(Beginning of RECORDS SUPPLIED)

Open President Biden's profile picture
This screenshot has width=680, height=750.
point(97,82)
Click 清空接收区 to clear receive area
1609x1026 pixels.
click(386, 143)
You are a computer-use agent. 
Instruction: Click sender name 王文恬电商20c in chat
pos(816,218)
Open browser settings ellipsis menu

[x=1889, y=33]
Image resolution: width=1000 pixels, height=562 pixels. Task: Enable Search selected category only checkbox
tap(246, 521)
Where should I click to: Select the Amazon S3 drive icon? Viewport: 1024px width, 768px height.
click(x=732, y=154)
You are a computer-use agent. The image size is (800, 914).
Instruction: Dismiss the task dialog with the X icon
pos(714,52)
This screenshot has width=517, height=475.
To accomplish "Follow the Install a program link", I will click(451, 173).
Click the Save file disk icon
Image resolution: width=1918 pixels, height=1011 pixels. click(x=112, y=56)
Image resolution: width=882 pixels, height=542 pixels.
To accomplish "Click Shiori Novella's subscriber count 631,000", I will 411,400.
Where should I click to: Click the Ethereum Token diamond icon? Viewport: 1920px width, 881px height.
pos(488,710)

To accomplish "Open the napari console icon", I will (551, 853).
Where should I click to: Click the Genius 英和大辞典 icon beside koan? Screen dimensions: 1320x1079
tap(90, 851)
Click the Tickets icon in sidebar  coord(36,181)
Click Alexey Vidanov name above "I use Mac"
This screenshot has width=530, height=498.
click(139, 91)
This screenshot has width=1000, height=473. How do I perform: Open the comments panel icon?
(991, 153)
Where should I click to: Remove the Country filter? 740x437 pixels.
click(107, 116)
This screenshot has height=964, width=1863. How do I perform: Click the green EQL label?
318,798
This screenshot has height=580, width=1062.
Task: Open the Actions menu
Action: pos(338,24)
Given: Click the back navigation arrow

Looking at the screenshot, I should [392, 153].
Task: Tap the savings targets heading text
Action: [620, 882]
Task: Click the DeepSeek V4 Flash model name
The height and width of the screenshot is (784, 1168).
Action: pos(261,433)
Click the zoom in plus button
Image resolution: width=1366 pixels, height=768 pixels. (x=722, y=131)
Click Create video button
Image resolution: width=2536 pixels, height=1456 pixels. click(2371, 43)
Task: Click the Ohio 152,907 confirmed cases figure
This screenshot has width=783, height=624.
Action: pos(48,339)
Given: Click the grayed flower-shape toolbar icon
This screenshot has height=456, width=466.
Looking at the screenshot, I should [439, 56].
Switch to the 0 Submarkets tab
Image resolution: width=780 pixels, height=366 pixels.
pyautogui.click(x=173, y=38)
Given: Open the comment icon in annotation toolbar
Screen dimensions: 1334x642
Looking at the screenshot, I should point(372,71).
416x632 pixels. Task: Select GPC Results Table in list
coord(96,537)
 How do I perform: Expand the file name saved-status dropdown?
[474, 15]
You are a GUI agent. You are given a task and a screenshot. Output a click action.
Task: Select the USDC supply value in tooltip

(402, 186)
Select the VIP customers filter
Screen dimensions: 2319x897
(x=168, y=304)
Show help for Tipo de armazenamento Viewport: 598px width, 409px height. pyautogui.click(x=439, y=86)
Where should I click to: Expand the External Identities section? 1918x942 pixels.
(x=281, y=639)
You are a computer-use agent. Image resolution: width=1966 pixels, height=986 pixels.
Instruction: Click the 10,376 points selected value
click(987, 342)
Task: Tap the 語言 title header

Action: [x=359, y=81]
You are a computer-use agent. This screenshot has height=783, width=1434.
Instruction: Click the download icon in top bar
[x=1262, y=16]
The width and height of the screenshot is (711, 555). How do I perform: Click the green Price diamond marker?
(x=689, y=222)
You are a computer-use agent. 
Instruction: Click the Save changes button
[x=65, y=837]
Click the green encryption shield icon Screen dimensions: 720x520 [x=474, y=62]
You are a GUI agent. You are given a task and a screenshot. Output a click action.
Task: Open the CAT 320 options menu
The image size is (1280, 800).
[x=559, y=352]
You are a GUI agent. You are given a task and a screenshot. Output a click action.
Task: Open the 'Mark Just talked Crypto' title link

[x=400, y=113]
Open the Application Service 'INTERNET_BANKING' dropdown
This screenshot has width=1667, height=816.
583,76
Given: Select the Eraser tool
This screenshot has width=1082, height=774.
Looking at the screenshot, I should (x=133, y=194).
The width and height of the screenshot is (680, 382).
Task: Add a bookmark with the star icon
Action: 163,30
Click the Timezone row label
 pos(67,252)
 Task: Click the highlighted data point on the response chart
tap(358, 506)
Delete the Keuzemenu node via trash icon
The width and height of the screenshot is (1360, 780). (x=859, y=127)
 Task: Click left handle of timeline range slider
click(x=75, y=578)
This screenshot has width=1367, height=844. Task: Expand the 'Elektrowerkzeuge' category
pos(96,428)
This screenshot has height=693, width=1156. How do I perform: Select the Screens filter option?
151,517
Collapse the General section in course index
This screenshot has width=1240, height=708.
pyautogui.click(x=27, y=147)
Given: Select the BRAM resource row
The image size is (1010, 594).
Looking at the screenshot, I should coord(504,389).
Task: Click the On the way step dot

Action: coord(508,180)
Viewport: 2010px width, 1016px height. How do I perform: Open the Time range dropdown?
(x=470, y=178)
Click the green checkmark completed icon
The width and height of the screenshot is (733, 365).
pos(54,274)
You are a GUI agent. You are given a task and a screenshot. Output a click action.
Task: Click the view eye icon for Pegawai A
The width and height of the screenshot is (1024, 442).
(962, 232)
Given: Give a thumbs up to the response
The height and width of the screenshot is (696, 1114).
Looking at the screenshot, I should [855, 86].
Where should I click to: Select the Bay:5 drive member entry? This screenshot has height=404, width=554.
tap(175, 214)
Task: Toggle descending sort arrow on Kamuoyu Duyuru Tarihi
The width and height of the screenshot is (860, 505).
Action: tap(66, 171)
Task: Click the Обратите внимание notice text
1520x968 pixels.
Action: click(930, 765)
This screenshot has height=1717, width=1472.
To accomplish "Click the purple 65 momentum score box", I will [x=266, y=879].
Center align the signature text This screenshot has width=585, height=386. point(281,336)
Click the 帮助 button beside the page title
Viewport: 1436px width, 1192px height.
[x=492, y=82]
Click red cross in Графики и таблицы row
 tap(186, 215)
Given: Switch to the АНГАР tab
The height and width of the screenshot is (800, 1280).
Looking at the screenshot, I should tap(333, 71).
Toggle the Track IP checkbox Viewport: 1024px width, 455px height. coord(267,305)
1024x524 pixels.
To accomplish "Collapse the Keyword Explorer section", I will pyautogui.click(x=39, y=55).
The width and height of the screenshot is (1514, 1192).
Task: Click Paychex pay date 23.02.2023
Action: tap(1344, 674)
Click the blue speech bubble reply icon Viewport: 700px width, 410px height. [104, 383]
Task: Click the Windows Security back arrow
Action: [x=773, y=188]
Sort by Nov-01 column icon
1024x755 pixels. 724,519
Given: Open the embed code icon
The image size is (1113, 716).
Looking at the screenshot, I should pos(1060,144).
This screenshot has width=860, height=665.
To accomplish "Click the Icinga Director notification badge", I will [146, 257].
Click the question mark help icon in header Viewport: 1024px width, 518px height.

(End of RECORDS SUPPLIED)

■ REQUIREMENT ■
No line before the one containing "The image size is (1113, 716)." belongs in the answer; give again exactly that line and all lines after it through the end of the data.

■ RESULT OF THIS EXERCISE ■
The image size is (1113, 716).
Looking at the screenshot, I should pos(1060,144).
This screenshot has width=860, height=665.
To accomplish "Click the Icinga Director notification badge", I will [146, 257].
Click the question mark help icon in header Viewport: 1024px width, 518px height.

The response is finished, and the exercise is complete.